The nine most terrifying words in the English language are: I’m from the government and my name is Dracula
I just declined a mandatory work meeting invite. I am drunk with power.
I take my pants off like everyone else. Getting tangled in one pant leg, stepping on the other, tipping over & hitting my face on the door.
Before any important social event or engagement I like to lightly spritz myself with a bit of hollandaise
ME: No idea why I can’t sleep right now
FOUR EMPTY CUPS OF COFFEE: uhhh—
ME: [avoiding eye contact] No idea at all
The Real Housewives of Sesame Street
So, it turns out “hey, check out this rash” isn’t a great pick-up line.
Me: Why’d my bill go up?
AT&T: u got rid of ur land-line
M: But it should cost less if I have fewer services.
AT&T: And we threw in a donkey
M: I don’t want a donkey.
AT&T: Donkey removal is an extra $50
Coming out of the dressing room at a store…
Me: What do think?
Husband: I like the pants but not the shirt.
Me:
Husband:
Me: But this is my own shirt that I have been wearing all day 😐
“Umm, what are you doing? Can you not? Seriously, get off me!”

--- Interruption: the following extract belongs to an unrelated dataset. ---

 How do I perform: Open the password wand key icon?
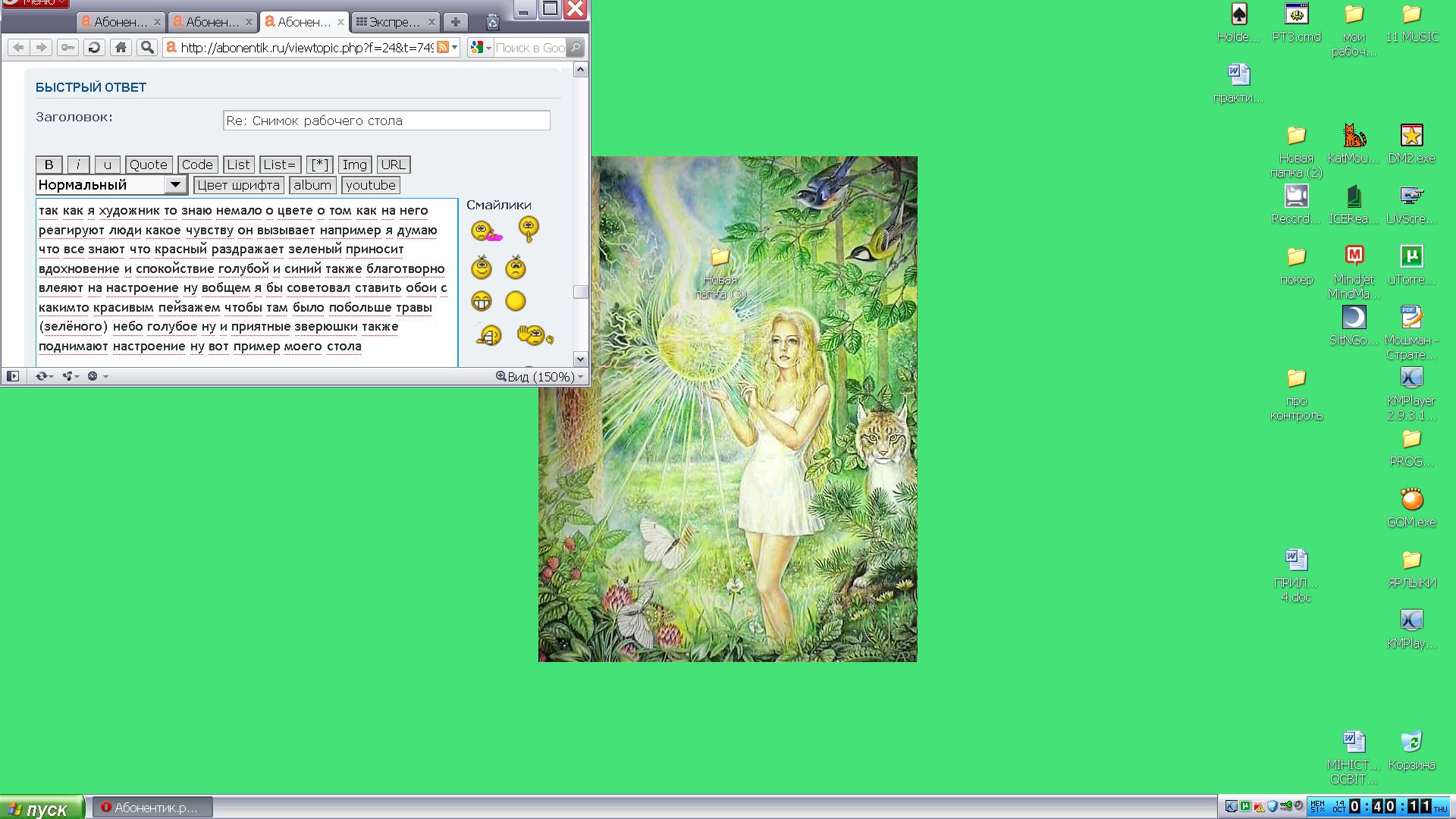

– The first horse ever ridden (probably)
Lie about the gap in your resume. Tell them you had to help hobbits take a ring to Mordor or something
The one thing I wish my parents told me after I moved out was the address to their new home
Cryptocurrency, but it’s just dead people buying stuff.
Sober me will always have your back.Drunk me will convince you to get a tattoo of a unicorn doing a dolphin over a rainbow on your back.
Hello, I’m a professor in a movie, I only reach the main point of my lecture right as class is ending. Then I yell at students about the reading / homework as they leave.
[outpost in the Arctic Circle]
“I’m quitting, here’s my 2 week notice”
BOSS: The days last 6 months here
“Sonofa…”
[Spelling bee]
Judge: “Your word is unhelpful.”
Kid: “Can you use it in a sentence please?”
Judge: “Nope.”
Me: I made you a CD.
Coworker: This says songs you hate for the people you hate.
I’ll never salute you, General Settings
The locals are gushing over my poor axe handling skills
Cop: Hey U!
U: who, me?
Cop: no the other 1!
1: who, me?
Cop: both of U!
W: who, us?
Cop: Yes you!
U: Who, me?
Cop: No!
No: yes?
I’m so glad my great aunt handed down the beautiful, vintage art deco water glasses that I love because my husband has discovered they are perfect for catching spiders.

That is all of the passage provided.